Required action -> Leaving out the pictures, reproduce each record exactly and in full.

**********

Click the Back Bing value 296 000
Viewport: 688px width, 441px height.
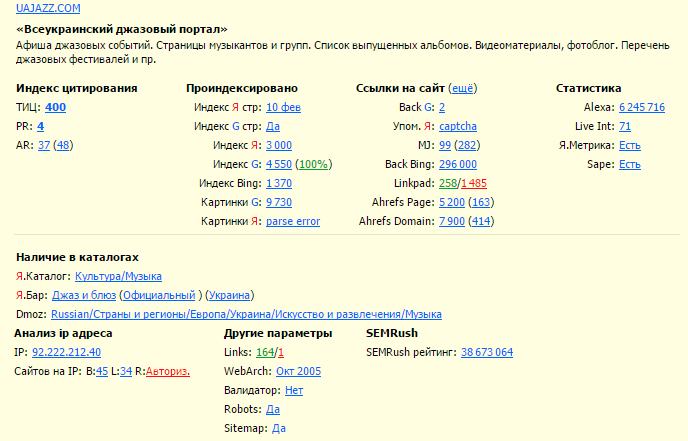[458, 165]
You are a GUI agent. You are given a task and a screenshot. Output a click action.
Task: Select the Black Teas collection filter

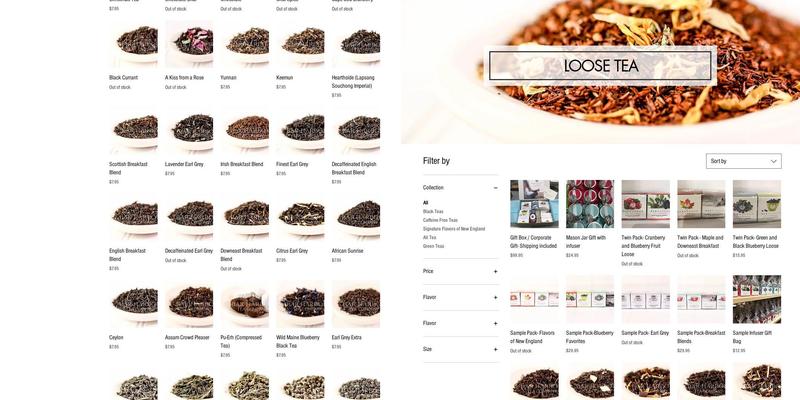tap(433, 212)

**********

Answer area ->
Click the Back Bing value 296 000
Viewport: 688px width, 441px height.
[458, 165]
You are a GUI agent. You are given a task and a screenshot. Output a click action.
Task: Select the Black Teas collection filter

tap(433, 212)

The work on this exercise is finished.